STATED GOAL: Can you rewrite all the records below, changing every "Viewport" to "Screen size" and leaving everything else untouched?

------ DATA

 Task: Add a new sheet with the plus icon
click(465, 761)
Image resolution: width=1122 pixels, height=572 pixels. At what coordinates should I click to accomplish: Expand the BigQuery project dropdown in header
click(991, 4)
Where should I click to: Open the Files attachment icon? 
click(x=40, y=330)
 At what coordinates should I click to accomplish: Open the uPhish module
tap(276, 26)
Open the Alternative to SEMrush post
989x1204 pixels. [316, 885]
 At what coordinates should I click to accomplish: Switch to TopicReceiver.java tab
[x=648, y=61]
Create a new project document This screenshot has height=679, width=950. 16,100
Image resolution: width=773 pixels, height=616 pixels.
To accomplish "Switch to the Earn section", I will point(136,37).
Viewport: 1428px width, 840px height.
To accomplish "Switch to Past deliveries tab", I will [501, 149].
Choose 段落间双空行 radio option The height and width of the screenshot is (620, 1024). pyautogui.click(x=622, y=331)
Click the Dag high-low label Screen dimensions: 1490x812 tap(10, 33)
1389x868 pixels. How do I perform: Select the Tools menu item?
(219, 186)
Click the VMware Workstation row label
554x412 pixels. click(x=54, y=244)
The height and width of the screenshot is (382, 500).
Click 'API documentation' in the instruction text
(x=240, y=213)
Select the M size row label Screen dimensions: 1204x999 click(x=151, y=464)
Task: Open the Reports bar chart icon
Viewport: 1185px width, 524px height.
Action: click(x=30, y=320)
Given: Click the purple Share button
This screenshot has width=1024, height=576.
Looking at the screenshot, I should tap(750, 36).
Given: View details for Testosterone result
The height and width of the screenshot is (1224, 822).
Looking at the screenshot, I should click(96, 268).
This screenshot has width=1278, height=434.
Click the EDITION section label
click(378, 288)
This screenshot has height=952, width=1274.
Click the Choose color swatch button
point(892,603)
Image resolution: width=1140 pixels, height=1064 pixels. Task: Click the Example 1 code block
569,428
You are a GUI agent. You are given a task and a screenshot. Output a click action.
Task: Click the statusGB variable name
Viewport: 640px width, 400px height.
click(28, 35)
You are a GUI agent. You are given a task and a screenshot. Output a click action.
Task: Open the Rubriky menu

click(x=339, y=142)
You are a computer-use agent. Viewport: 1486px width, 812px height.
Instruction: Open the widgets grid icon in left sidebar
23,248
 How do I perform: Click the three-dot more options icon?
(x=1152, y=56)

------------

RESULT:
 Task: Add a new sheet with the plus icon
click(465, 761)
Image resolution: width=1122 pixels, height=572 pixels. At what coordinates should I click to accomplish: Expand the BigQuery project dropdown in header
click(991, 4)
Where should I click to: Open the Files attachment icon? 
click(x=40, y=330)
 At what coordinates should I click to accomplish: Open the uPhish module
tap(276, 26)
Open the Alternative to SEMrush post
989x1204 pixels. [316, 885]
 At what coordinates should I click to accomplish: Switch to TopicReceiver.java tab
[x=648, y=61]
Create a new project document This screenshot has height=679, width=950. 16,100
Image resolution: width=773 pixels, height=616 pixels.
To accomplish "Switch to the Earn section", I will point(136,37).
Screen size: 1428px width, 840px height.
To accomplish "Switch to Past deliveries tab", I will [501, 149].
Choose 段落间双空行 radio option The height and width of the screenshot is (620, 1024). pyautogui.click(x=622, y=331)
Click the Dag high-low label Screen dimensions: 1490x812 tap(10, 33)
1389x868 pixels. How do I perform: Select the Tools menu item?
(219, 186)
Click the VMware Workstation row label
554x412 pixels. click(x=54, y=244)
The height and width of the screenshot is (382, 500).
Click 'API documentation' in the instruction text
(x=240, y=213)
Select the M size row label Screen dimensions: 1204x999 click(x=151, y=464)
Task: Open the Reports bar chart icon
Screen size: 1185px width, 524px height.
Action: click(x=30, y=320)
Given: Click the purple Share button
This screenshot has width=1024, height=576.
Looking at the screenshot, I should tap(750, 36).
Given: View details for Testosterone result
The height and width of the screenshot is (1224, 822).
Looking at the screenshot, I should click(96, 268).
This screenshot has width=1278, height=434.
Click the EDITION section label
click(378, 288)
This screenshot has height=952, width=1274.
Click the Choose color swatch button
point(892,603)
Image resolution: width=1140 pixels, height=1064 pixels. Task: Click the Example 1 code block
569,428
You are a GUI agent. You are given a task and a screenshot. Output a click action.
Task: Click the statusGB variable name
Screen size: 640px width, 400px height.
click(28, 35)
You are a GUI agent. You are given a task and a screenshot. Output a click action.
Task: Open the Rubriky menu

click(x=339, y=142)
You are a computer-use agent. Screen size: 1486px width, 812px height.
Instruction: Open the widgets grid icon in left sidebar
23,248
 How do I perform: Click the three-dot more options icon?
(x=1152, y=56)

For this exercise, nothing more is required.